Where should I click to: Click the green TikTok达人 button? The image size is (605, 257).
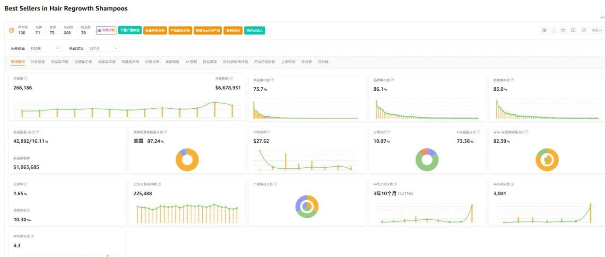[255, 30]
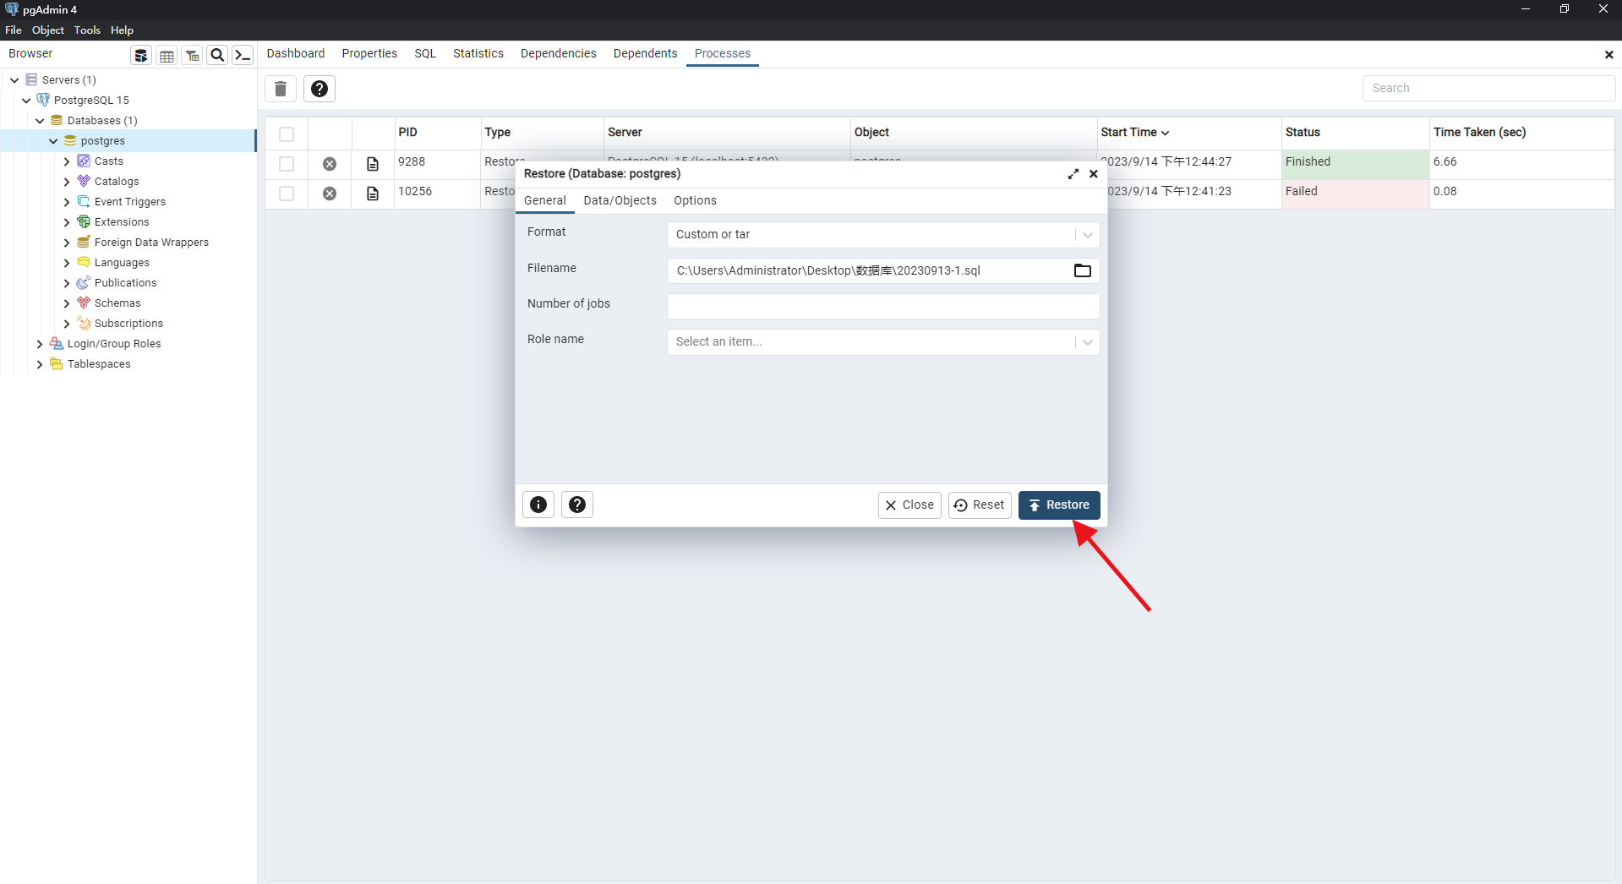Open the Tools menu
The height and width of the screenshot is (884, 1622).
point(87,30)
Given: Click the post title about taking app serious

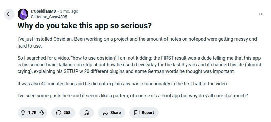Looking at the screenshot, I should pos(85,26).
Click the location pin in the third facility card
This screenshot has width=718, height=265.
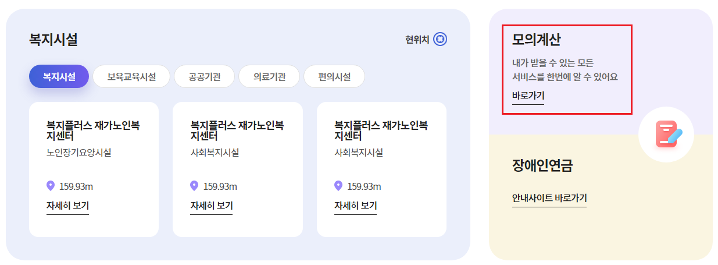pyautogui.click(x=338, y=186)
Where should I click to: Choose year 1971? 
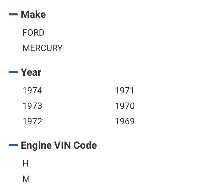tap(124, 90)
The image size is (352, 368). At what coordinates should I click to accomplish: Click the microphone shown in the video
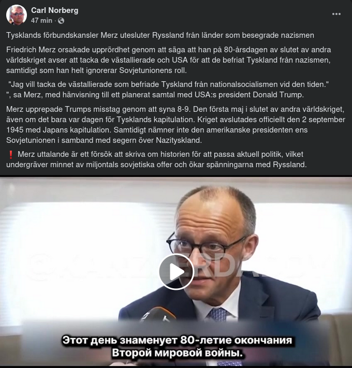pos(159,314)
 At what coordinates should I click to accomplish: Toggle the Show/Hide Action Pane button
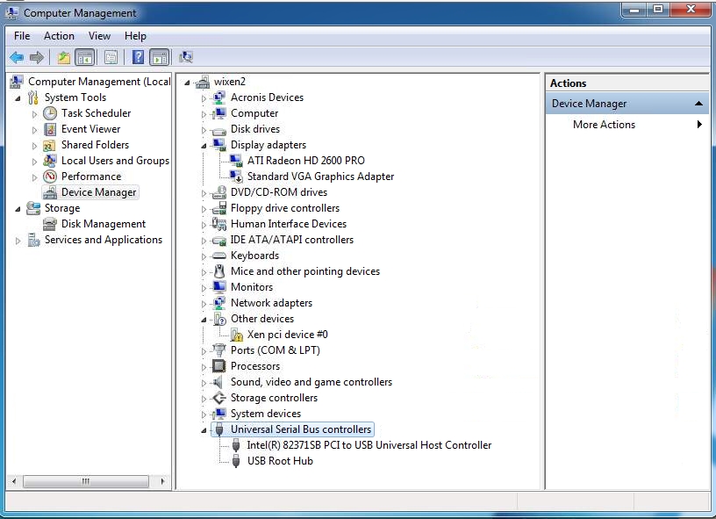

Requirement:
Starting with the line that contains "Where should I click to: Choose year 1971?", copy every line word for word through the end of the listing above, but leave out the pictures.

Output below:
Where should I click to: Choose year 1971? 
tap(124, 90)
The image size is (352, 368). At what coordinates should I click to accomplish: Click the microphone shown in the video
pos(159,314)
 At what coordinates should I click to accomplish: Toggle the Show/Hide Action Pane button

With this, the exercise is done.